The overall premise of machine learning is to learn from historical date and attempt to infer, estimate, or predict outcomes. Let us assume that machine learning models are fed by a set of parameters (collectively referred to as features) that can influence the outcome produced by the model (referred to as labels). In most cases the goal is to focus on a single well-defined task. The process of generating a prediction or estimation of a label is done through the minimization of a cost function during training.
As an example, an object recognition models learn how to identify objects once they are trained by a large labeled datasets and become capable of identifying objects once they are presented with unlabeled pictures during inference. Despite complexities involved in building and training effective object recognition models, they essentially are trained to do a single task and that is object recognition.

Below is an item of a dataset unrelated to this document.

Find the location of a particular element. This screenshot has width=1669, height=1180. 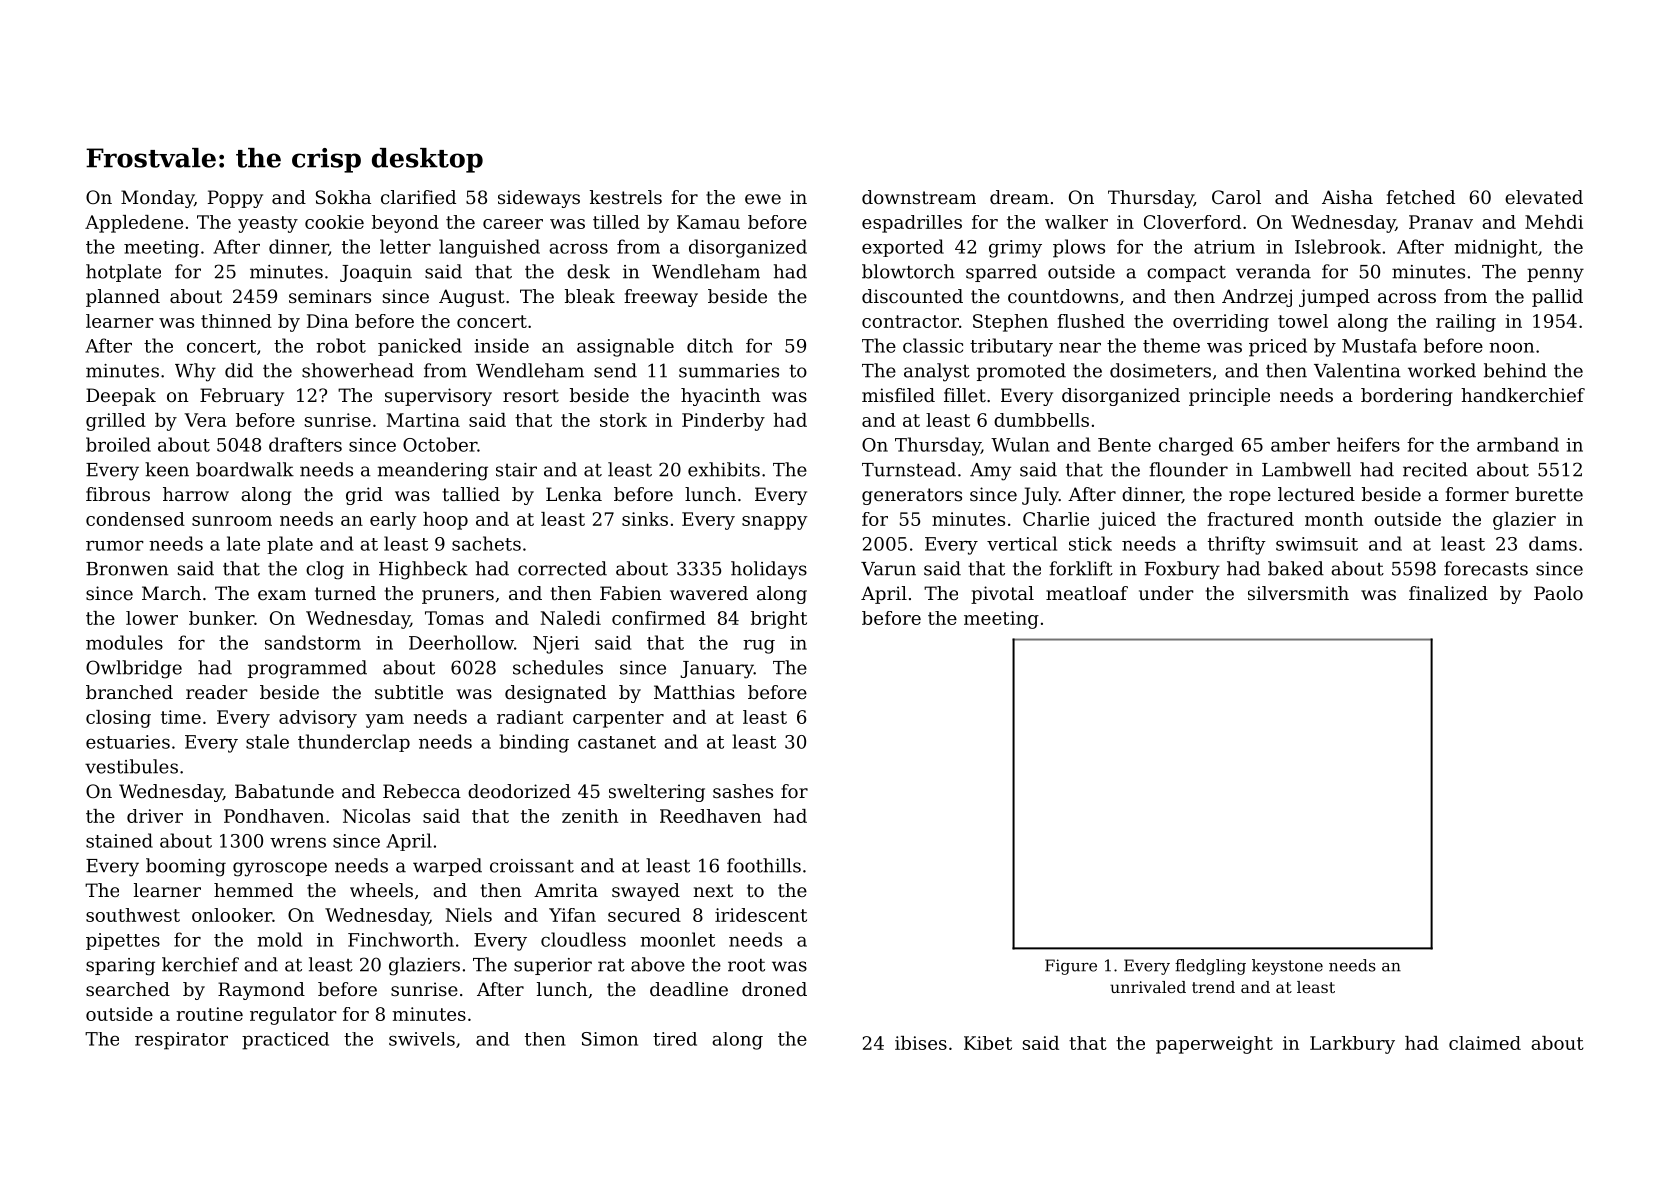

Well-designed and trained models often yield good results but it is not unusual to run into models exhibiting poor performance that stubbornly resist even the most aggressive refinements. This can happen for a variety of reasons, one in particular (relevant to multi-task learning) is caused by models becoming fixated on a narrow set of features (overfitting) and lose sight of the bigger picture.

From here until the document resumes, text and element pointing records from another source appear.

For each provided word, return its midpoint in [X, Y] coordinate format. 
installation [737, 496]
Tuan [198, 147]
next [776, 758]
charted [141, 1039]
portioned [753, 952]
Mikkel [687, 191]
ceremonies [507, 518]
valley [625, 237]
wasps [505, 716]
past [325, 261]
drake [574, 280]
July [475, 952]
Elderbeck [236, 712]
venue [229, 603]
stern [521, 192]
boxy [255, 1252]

Muti-Task learning can often help improve the performance of such models. it basically entails expanding the model and artificially adding auxiliary tasks that are not really targeted by the original model but happen to be relevant to the main task. The expanded model is then trained to optimize both tasks (primary and auxiliary) at the same time. As an example, imagine having difficulty extracting acceptable performance from a model built to predict the failure probability of a jet engine in a given period. This model probably can be fed by a large set of environmental and operational parameters such as flight hours, frequency of service, previous failures, number of take offs and landings, and many more. In Multi-Task learning we can artificially introduce auxiliary tasks such as predicting the probability of the engine temperature or vibration to exceed certain thresholds. While learning about engine temperature or vibration is not our primary interest but excess temperature and vibration certainly can’t do much good to extend the life of any type of machinery let alone a jet engine. There are many types and implementations of Multi-task models but one popular method entails building a deep neural network that accept features from all tasks (primary and auxiliary). Its first few hidden layers are shared by all tasks but the upper hidden layers become task dependent. (see the Fig. 2 below). In other words, the training is initially done by having the “big picture in mind” but take a more refined path to produce the final outcome.

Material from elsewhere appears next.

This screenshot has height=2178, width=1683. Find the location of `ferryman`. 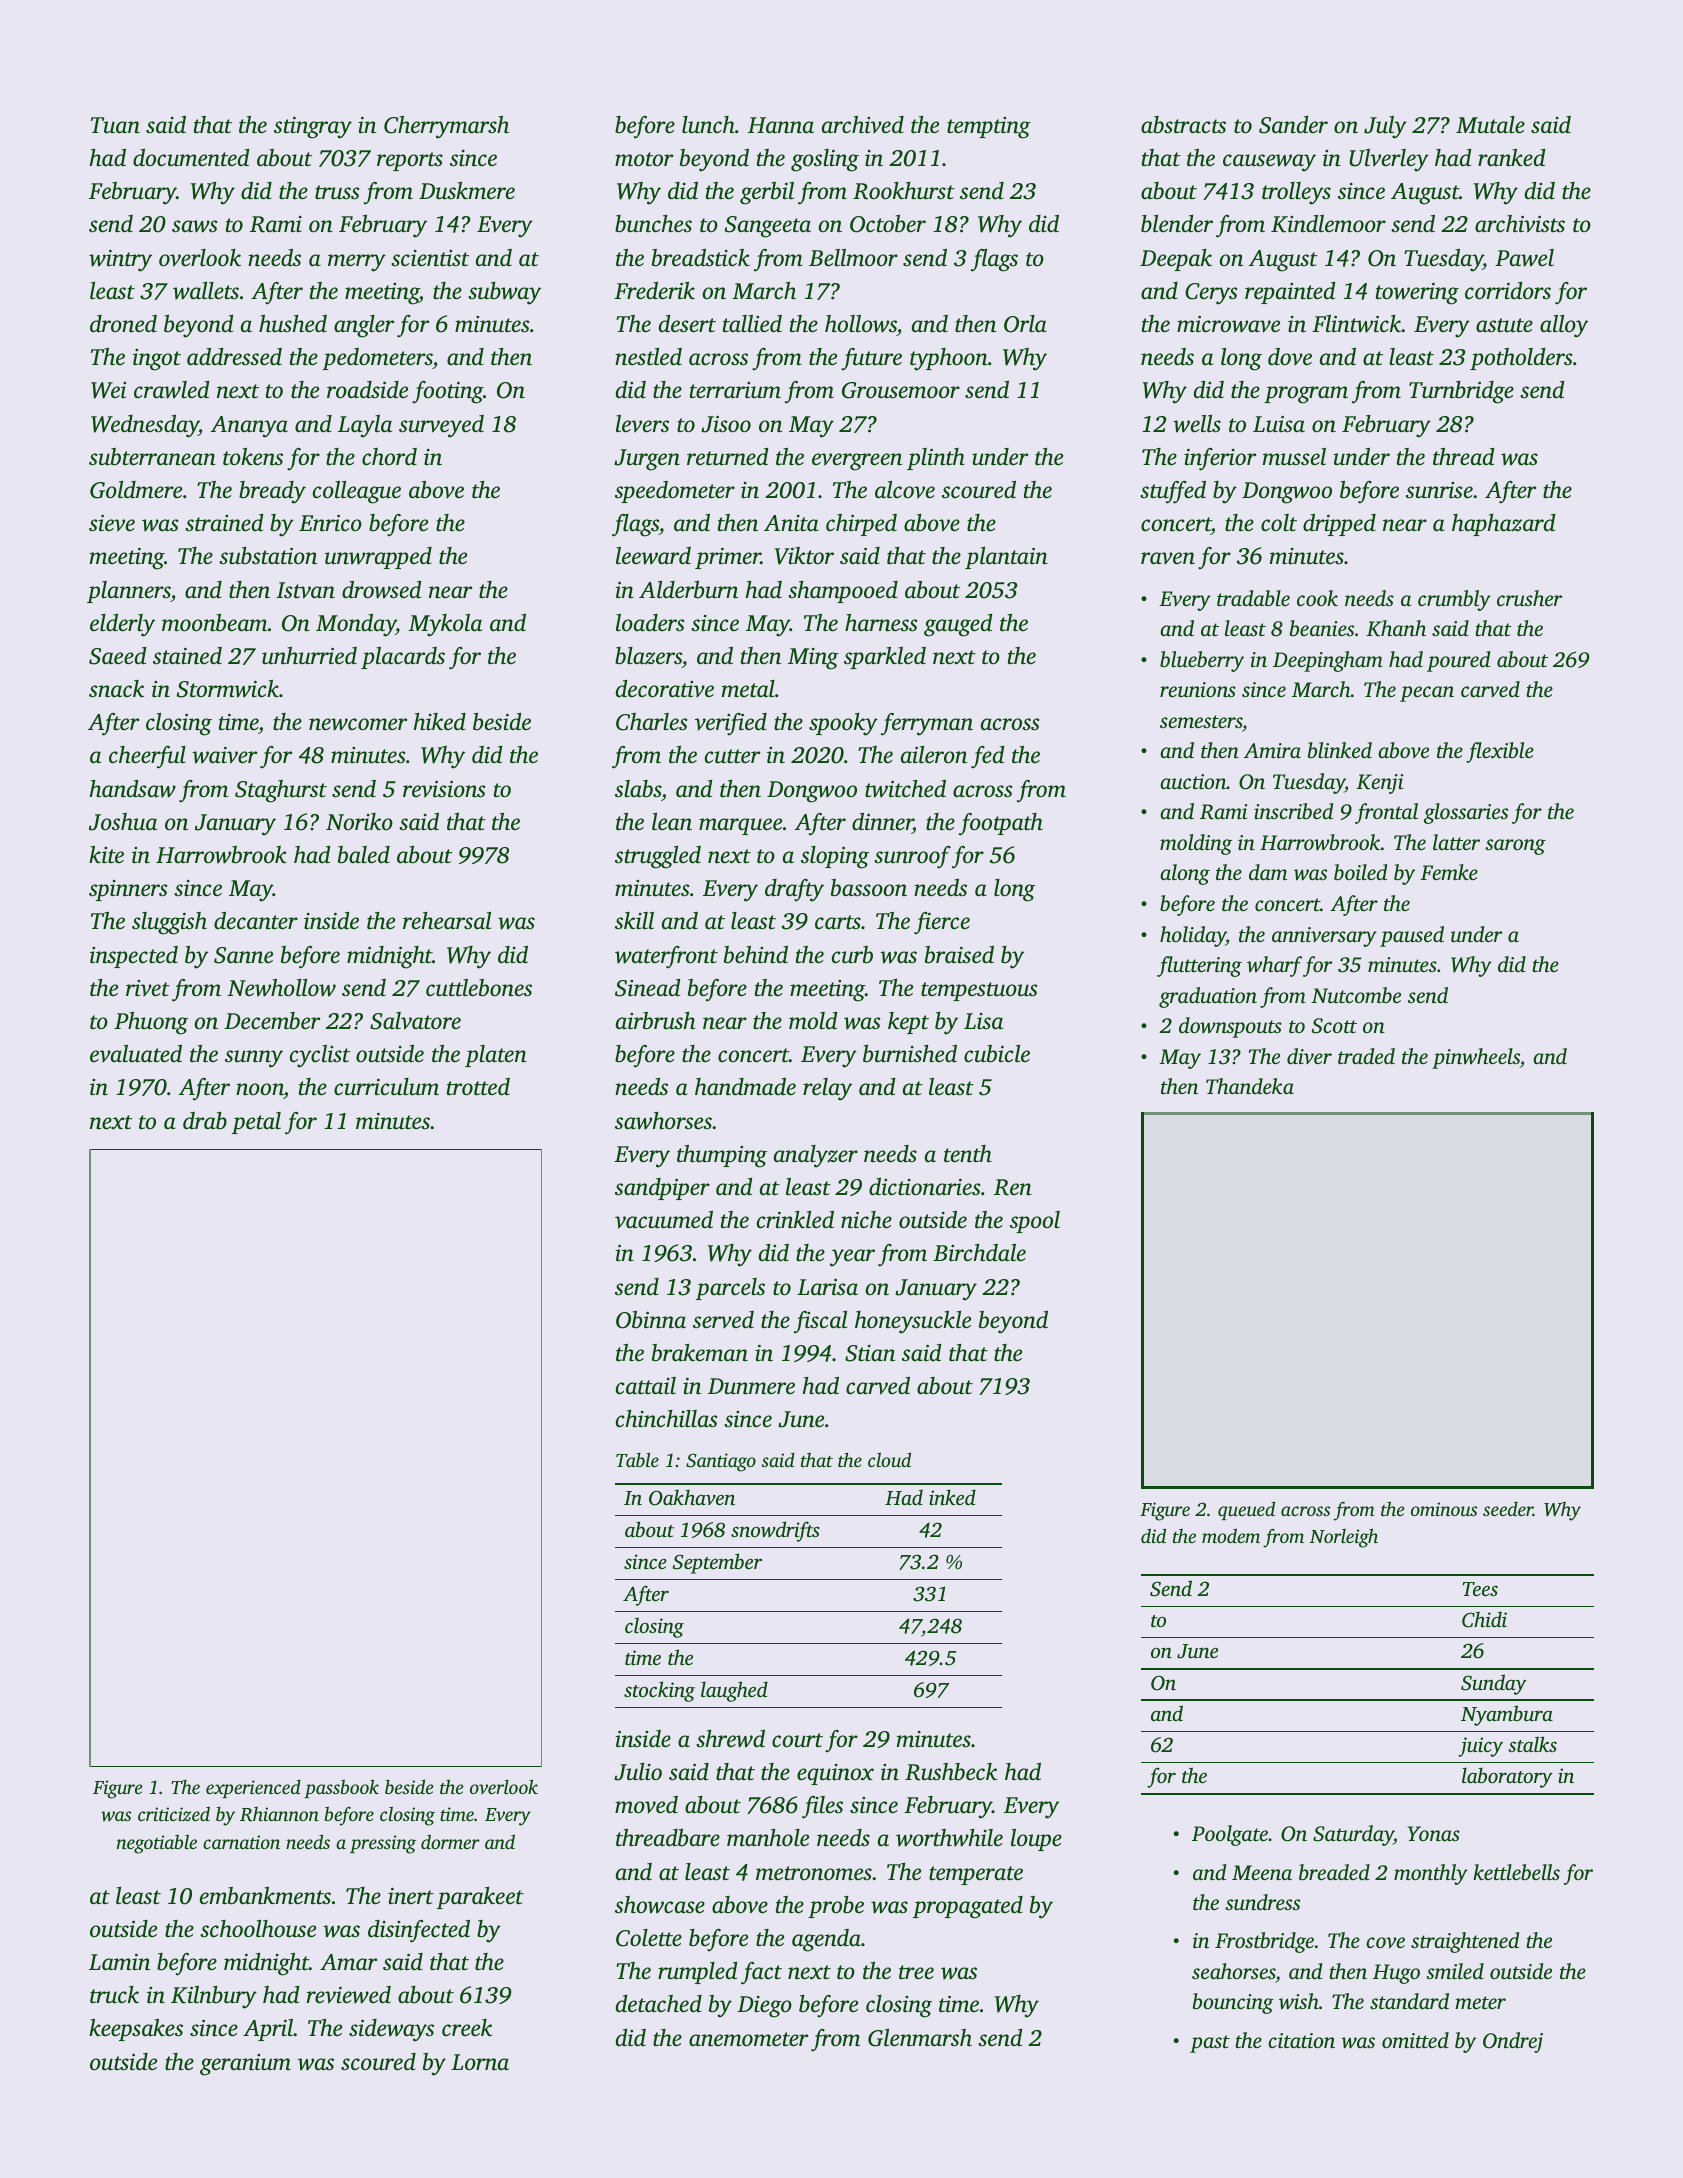

ferryman is located at coordinates (927, 724).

So why does this work? While covering this topic is a daunting task for this post but you can view this as not letting the model be overly biased by the noise of just one task. In other words, forcing the training to take place in a regime that produce several tasks with uncorrelated noise rather than letting a single runaway noise source to pollute the outcome. Another way of thinking about this is imagining a larger more diverse model with greater training dataset with very diverse feature set.